▸ Your goal: Take the entries below and reproduce them word for word.
+++ Source material +++
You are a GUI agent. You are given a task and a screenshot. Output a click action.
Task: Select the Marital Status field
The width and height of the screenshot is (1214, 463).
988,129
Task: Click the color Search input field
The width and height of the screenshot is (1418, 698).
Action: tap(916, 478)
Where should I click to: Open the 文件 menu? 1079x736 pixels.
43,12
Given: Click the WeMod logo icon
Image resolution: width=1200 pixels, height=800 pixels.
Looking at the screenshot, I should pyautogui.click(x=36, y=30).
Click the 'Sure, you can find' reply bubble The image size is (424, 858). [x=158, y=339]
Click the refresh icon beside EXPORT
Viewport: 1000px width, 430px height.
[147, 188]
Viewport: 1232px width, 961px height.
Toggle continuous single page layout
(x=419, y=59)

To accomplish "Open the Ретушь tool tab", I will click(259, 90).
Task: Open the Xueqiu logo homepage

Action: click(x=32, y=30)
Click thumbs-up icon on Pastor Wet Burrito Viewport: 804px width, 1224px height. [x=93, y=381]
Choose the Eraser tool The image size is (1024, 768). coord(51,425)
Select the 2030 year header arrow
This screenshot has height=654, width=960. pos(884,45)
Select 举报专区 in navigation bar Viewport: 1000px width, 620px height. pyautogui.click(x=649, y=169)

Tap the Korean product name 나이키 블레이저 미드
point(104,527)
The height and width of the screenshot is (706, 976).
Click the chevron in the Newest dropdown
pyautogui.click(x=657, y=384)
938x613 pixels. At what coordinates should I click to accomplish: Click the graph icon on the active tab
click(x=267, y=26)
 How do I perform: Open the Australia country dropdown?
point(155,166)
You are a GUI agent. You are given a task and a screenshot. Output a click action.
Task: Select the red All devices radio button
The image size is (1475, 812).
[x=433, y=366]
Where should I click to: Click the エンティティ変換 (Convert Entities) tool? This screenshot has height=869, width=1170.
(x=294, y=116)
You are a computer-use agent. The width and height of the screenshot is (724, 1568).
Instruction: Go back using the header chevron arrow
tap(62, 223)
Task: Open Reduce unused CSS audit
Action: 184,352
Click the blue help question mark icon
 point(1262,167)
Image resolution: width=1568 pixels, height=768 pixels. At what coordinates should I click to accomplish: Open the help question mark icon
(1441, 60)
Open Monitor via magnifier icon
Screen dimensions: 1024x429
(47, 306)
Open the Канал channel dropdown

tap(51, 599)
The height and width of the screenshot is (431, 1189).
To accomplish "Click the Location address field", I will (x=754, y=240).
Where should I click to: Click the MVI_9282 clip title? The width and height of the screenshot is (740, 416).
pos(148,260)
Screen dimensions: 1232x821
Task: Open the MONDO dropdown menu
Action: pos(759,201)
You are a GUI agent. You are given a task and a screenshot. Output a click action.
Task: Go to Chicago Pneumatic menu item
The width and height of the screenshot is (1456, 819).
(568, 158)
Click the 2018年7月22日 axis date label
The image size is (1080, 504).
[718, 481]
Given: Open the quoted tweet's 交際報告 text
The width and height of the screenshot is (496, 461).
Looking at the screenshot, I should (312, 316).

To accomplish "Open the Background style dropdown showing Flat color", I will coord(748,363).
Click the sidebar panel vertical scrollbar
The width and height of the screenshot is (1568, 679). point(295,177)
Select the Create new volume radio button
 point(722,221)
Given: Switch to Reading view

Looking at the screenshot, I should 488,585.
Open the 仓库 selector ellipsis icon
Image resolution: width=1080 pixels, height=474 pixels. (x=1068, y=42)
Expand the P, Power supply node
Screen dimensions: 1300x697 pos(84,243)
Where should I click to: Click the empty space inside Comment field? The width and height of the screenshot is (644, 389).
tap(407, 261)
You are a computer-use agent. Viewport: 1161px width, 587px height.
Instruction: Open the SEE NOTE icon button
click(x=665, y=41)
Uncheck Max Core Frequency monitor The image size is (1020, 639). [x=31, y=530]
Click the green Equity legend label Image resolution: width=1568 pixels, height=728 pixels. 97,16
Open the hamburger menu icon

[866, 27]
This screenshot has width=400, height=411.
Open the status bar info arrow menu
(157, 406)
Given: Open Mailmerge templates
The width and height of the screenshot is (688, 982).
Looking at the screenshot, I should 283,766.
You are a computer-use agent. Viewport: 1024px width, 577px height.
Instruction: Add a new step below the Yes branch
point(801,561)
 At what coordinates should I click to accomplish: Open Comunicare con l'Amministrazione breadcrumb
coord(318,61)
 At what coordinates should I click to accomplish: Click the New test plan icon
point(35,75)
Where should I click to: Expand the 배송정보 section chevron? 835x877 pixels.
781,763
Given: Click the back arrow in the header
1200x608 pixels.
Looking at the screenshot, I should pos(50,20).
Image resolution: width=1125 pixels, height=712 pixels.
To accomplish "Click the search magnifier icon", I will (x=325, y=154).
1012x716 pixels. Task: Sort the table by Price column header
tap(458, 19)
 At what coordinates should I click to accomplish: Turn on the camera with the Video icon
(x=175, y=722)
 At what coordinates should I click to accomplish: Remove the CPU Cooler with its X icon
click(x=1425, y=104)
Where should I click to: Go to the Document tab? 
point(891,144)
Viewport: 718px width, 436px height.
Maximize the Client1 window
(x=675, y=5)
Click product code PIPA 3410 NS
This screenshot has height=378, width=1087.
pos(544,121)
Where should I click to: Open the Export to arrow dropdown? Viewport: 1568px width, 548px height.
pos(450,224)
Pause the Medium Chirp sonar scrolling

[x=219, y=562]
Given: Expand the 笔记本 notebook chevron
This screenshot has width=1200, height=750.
+++
▸ Expected output:
You are a GUI agent. You are given a task and a screenshot. Output a click action.
Task: Select the Marital Status field
The width and height of the screenshot is (1214, 463).
988,129
Task: Click the color Search input field
The width and height of the screenshot is (1418, 698).
Action: tap(916, 478)
Where should I click to: Open the 文件 menu? 1079x736 pixels.
43,12
Given: Click the WeMod logo icon
Image resolution: width=1200 pixels, height=800 pixels.
Looking at the screenshot, I should pyautogui.click(x=36, y=30).
Click the 'Sure, you can find' reply bubble The image size is (424, 858). [x=158, y=339]
Click the refresh icon beside EXPORT
Viewport: 1000px width, 430px height.
[147, 188]
Viewport: 1232px width, 961px height.
Toggle continuous single page layout
(x=419, y=59)

To accomplish "Open the Ретушь tool tab", I will click(259, 90).
Task: Open the Xueqiu logo homepage

Action: click(x=32, y=30)
Click thumbs-up icon on Pastor Wet Burrito Viewport: 804px width, 1224px height. [x=93, y=381]
Choose the Eraser tool The image size is (1024, 768). coord(51,425)
Select the 2030 year header arrow
This screenshot has height=654, width=960. pos(884,45)
Select 举报专区 in navigation bar Viewport: 1000px width, 620px height. pyautogui.click(x=649, y=169)

Tap the Korean product name 나이키 블레이저 미드
point(104,527)
The height and width of the screenshot is (706, 976).
Click the chevron in the Newest dropdown
pyautogui.click(x=657, y=384)
938x613 pixels. At what coordinates should I click to accomplish: Click the graph icon on the active tab
click(x=267, y=26)
 How do I perform: Open the Australia country dropdown?
point(155,166)
You are a GUI agent. You are given a task and a screenshot. Output a click action.
Task: Select the red All devices radio button
The image size is (1475, 812).
[x=433, y=366]
Where should I click to: Click the エンティティ変換 (Convert Entities) tool? This screenshot has height=869, width=1170.
(x=294, y=116)
You are a computer-use agent. The width and height of the screenshot is (724, 1568).
Instruction: Go back using the header chevron arrow
tap(62, 223)
Task: Open Reduce unused CSS audit
Action: 184,352
Click the blue help question mark icon
 point(1262,167)
Image resolution: width=1568 pixels, height=768 pixels. At what coordinates should I click to accomplish: Open the help question mark icon
(1441, 60)
Open Monitor via magnifier icon
Screen dimensions: 1024x429
(47, 306)
Open the Канал channel dropdown

tap(51, 599)
The height and width of the screenshot is (431, 1189).
To accomplish "Click the Location address field", I will (x=754, y=240).
Where should I click to: Click the MVI_9282 clip title? The width and height of the screenshot is (740, 416).
pos(148,260)
Screen dimensions: 1232x821
Task: Open the MONDO dropdown menu
Action: pos(759,201)
You are a GUI agent. You are given a task and a screenshot. Output a click action.
Task: Go to Chicago Pneumatic menu item
The width and height of the screenshot is (1456, 819).
(568, 158)
Click the 2018年7月22日 axis date label
The image size is (1080, 504).
[718, 481]
Given: Open the quoted tweet's 交際報告 text
The width and height of the screenshot is (496, 461).
Looking at the screenshot, I should (312, 316).

To accomplish "Open the Background style dropdown showing Flat color", I will coord(748,363).
Click the sidebar panel vertical scrollbar
The width and height of the screenshot is (1568, 679). point(295,177)
Select the Create new volume radio button
 point(722,221)
Given: Switch to Reading view

Looking at the screenshot, I should 488,585.
Open the 仓库 selector ellipsis icon
Image resolution: width=1080 pixels, height=474 pixels. (x=1068, y=42)
Expand the P, Power supply node
Screen dimensions: 1300x697 pos(84,243)
Where should I click to: Click the empty space inside Comment field? The width and height of the screenshot is (644, 389).
tap(407, 261)
You are a computer-use agent. Viewport: 1161px width, 587px height.
Instruction: Open the SEE NOTE icon button
click(x=665, y=41)
Uncheck Max Core Frequency monitor The image size is (1020, 639). [x=31, y=530]
Click the green Equity legend label Image resolution: width=1568 pixels, height=728 pixels. 97,16
Open the hamburger menu icon

[866, 27]
This screenshot has width=400, height=411.
Open the status bar info arrow menu
(157, 406)
Given: Open Mailmerge templates
The width and height of the screenshot is (688, 982).
Looking at the screenshot, I should 283,766.
You are a computer-use agent. Viewport: 1024px width, 577px height.
Instruction: Add a new step below the Yes branch
point(801,561)
 At what coordinates should I click to accomplish: Open Comunicare con l'Amministrazione breadcrumb
coord(318,61)
 At what coordinates should I click to accomplish: Click the New test plan icon
point(35,75)
Where should I click to: Expand the 배송정보 section chevron? 835x877 pixels.
781,763
Given: Click the back arrow in the header
1200x608 pixels.
Looking at the screenshot, I should pos(50,20).
Image resolution: width=1125 pixels, height=712 pixels.
To accomplish "Click the search magnifier icon", I will (x=325, y=154).
1012x716 pixels. Task: Sort the table by Price column header
tap(458, 19)
 At what coordinates should I click to accomplish: Turn on the camera with the Video icon
(x=175, y=722)
 At what coordinates should I click to accomplish: Remove the CPU Cooler with its X icon
click(x=1425, y=104)
Where should I click to: Go to the Document tab? 
point(891,144)
Viewport: 718px width, 436px height.
Maximize the Client1 window
(x=675, y=5)
Click product code PIPA 3410 NS
This screenshot has height=378, width=1087.
pos(544,121)
Where should I click to: Open the Export to arrow dropdown? Viewport: 1568px width, 548px height.
pos(450,224)
Pause the Medium Chirp sonar scrolling

[x=219, y=562]
Given: Expand the 笔记本 notebook chevron
This screenshot has width=1200, height=750.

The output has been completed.